The Nation (Nairobi)

South Africa: Cleric Defends Mandela from Winnie Attack

Nairobi — A visiting South African archbishop on Friday defended the leadership record of former President Nelson Mandela against accusations of betrayal by his estranged wife Winnie Mandela.

The Most Reverend Njongo Ndungane said Mr Mandela brought the country to a democratic dispensation and averted bloodshed which could have torn the country apart.

Speaking in Nairobi, Kenya, where he was hosted by the Lions Club International, Archbishop Ndugane said the impression created by Mrs Mandela was false and alarming.

Rev Ndugane heads African Monitor, a non-governmental organisation that monitors development funding commitments by African governments.

Mr Mandela was accused by his former wife of betraying South Africa's black population.

Winnie said Mr Mandela had done nothing for the poor and should not have accepted the Nobel peace prize with the man who jailed him, FW de Klerk.
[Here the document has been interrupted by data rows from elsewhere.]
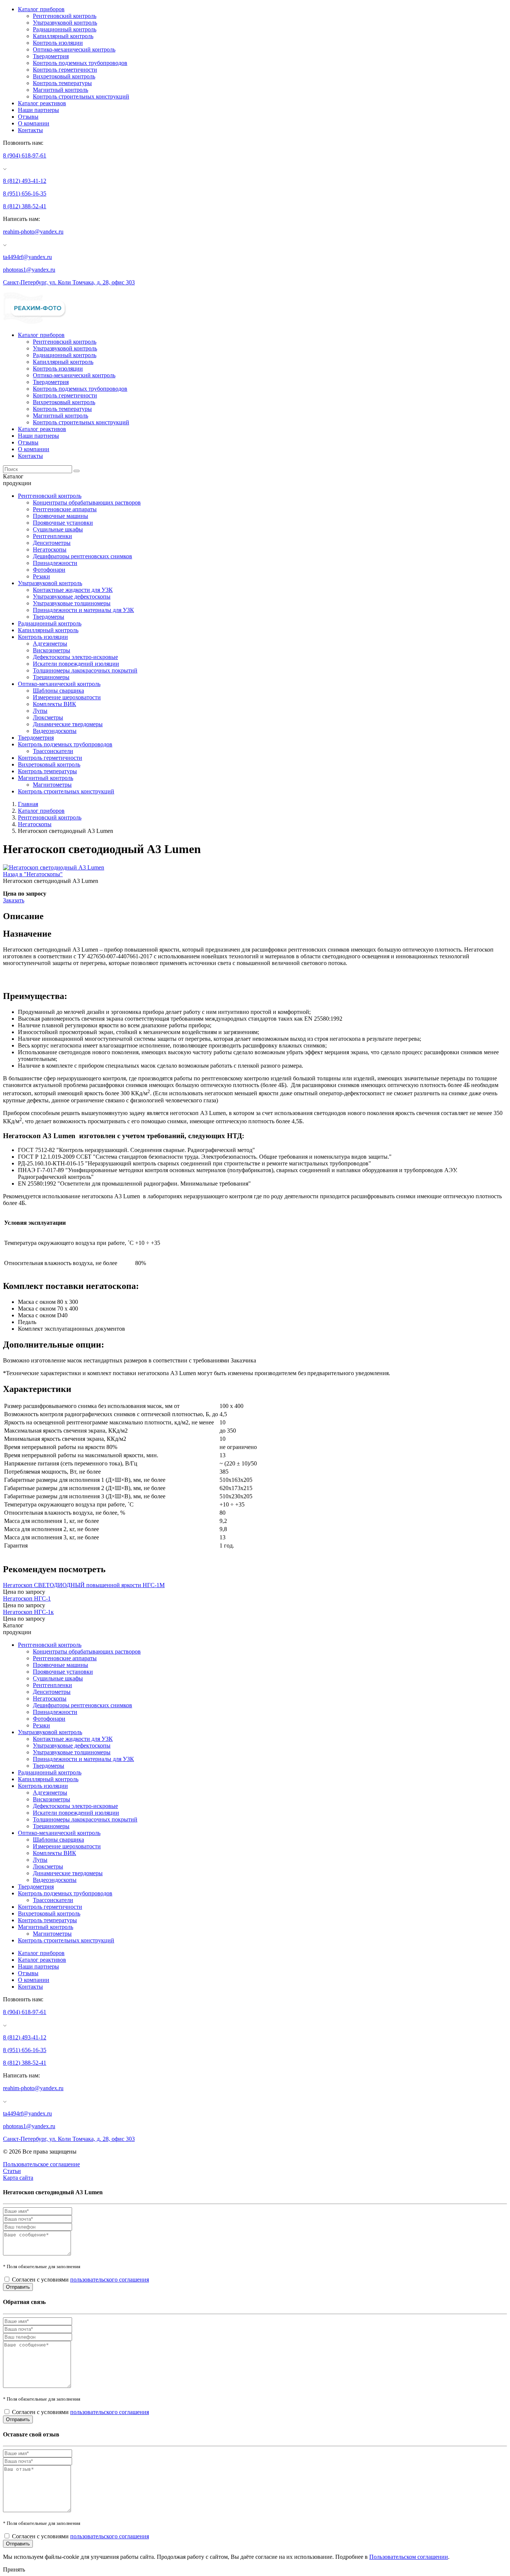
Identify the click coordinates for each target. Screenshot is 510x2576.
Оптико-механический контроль (74, 49)
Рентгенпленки (52, 536)
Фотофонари (49, 569)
She said her ex-husband had become a "corporate foundation" who was "wheeled out" only to raise money for the ANC party he once led.

She said Archbishop Desmond Tutu was a cretin and claimed the sacrifices of Steve Biko and others in the fight against apartheid were being overlooked.

The comments were made in an interview with Nadira Naipaul, the wife of novelist V S Naipaul.

Mrs Mandela's star dwindled in 1991 when she was jailed for six years for the kidnap of Stompie Moeketsi --a sentence that was later reduced to a fine.

Stompie, 14, had been murdered three years earlier by members of Mrs Mandela's bodyguard, the Mandela United Football Club.

She also caused outrage by endorsing the punishment of apartheid collaborators through "necklacing'" -- placing burning tyres around their necks. Yesterday she said: "This name Mandela is an albatross around the necks of my family.

"You all must realise that Mandela was not the only man who suffered. There were many others, hundreds who languished in prison and died.

"Mandela did go to prison and he went in there as a young revolutionary but look what came out.

"Mandela let us down. He agreed to a bad deal for the blacks. Economically we are still on the outside. The economy is very much white'".

"I cannot forgive him for going to receive the Nobel with his jaile. Hand in hand they went. Do you think de Klerk released him from the goodness of his heart?

"He had to. The times dictated it, the world had changed."

The Mandelas, who divorced in 1996, were married for 38 years -- although lived together for only five.

Mrs Mandela criticised her country's Truth and Reconciliation Committee--which she appeared before in 1997 and which implicated her in gross violations of human rights.

She said: "What good does the truth do? How does it help to anyone to know where and how their loved ones are killed or buried?

"That Bishop Tutu who turned it all into a religious circus came here. He had a cheek to tell me to appear.

"I told him that he and his other like-minded cretins were only sitting there because of our struggle and me. Look what they make him do. The great Mandela. He has no control or say any more.

"They put that huge statue of him right in the middle of the most affluent white area of Johannesburg. Not here (in Soweto) where we spilled our blood."

She said her daughters, Zenani, 51, and Zindzi, 50, had to struggle through red tape to speak to their 91-year-old father, who led South Africa from 1994 to 1999.